_Work order_
Please copy each line of the data that includes the string "agent".

_Stored data_
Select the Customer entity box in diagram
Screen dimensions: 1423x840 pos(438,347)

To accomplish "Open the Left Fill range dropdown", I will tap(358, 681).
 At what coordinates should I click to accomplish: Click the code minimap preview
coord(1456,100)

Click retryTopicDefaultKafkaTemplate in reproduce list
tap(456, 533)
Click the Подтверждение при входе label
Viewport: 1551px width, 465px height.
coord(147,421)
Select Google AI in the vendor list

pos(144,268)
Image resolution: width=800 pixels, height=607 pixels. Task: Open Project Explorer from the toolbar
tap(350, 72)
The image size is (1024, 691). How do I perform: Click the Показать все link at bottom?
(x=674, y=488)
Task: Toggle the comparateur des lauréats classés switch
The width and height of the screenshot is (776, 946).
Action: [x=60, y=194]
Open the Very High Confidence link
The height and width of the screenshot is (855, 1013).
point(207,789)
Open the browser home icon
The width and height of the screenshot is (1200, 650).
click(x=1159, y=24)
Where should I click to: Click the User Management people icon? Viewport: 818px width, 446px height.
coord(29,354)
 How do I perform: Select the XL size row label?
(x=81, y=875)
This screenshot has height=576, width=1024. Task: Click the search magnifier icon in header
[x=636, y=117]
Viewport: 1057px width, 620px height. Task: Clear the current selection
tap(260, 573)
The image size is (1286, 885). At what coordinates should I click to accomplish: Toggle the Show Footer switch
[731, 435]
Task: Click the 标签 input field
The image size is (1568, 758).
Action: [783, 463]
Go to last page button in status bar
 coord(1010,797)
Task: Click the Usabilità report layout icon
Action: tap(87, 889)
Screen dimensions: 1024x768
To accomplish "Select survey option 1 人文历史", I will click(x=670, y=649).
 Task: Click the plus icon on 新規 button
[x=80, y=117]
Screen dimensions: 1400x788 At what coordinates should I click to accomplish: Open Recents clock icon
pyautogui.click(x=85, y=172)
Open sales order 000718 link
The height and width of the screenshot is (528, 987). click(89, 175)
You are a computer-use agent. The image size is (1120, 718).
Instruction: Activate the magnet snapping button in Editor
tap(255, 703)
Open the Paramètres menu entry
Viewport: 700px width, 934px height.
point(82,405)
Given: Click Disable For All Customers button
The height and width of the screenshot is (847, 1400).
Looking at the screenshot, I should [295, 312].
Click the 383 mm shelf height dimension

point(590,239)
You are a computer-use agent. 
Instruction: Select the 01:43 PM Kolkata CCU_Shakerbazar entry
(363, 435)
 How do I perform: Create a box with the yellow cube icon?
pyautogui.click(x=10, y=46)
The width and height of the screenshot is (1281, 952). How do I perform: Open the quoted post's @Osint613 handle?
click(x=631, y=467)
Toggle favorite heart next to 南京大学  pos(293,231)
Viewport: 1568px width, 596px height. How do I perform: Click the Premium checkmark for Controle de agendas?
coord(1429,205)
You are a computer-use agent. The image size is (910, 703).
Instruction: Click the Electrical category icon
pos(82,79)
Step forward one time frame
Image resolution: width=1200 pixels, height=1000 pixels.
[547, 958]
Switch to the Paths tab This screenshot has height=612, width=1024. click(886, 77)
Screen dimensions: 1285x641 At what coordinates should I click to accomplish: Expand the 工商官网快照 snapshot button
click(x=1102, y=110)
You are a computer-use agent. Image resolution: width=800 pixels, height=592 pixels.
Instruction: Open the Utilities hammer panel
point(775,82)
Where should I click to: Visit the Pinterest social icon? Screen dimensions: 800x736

_Exercise answer_
You are a computer-use agent. The image size is (1120, 718).
You are a computer-use agent. 
You are a computer-use agent. The image size is (910, 703).
You are a computer-use agent. Image resolution: width=800 pixels, height=592 pixels.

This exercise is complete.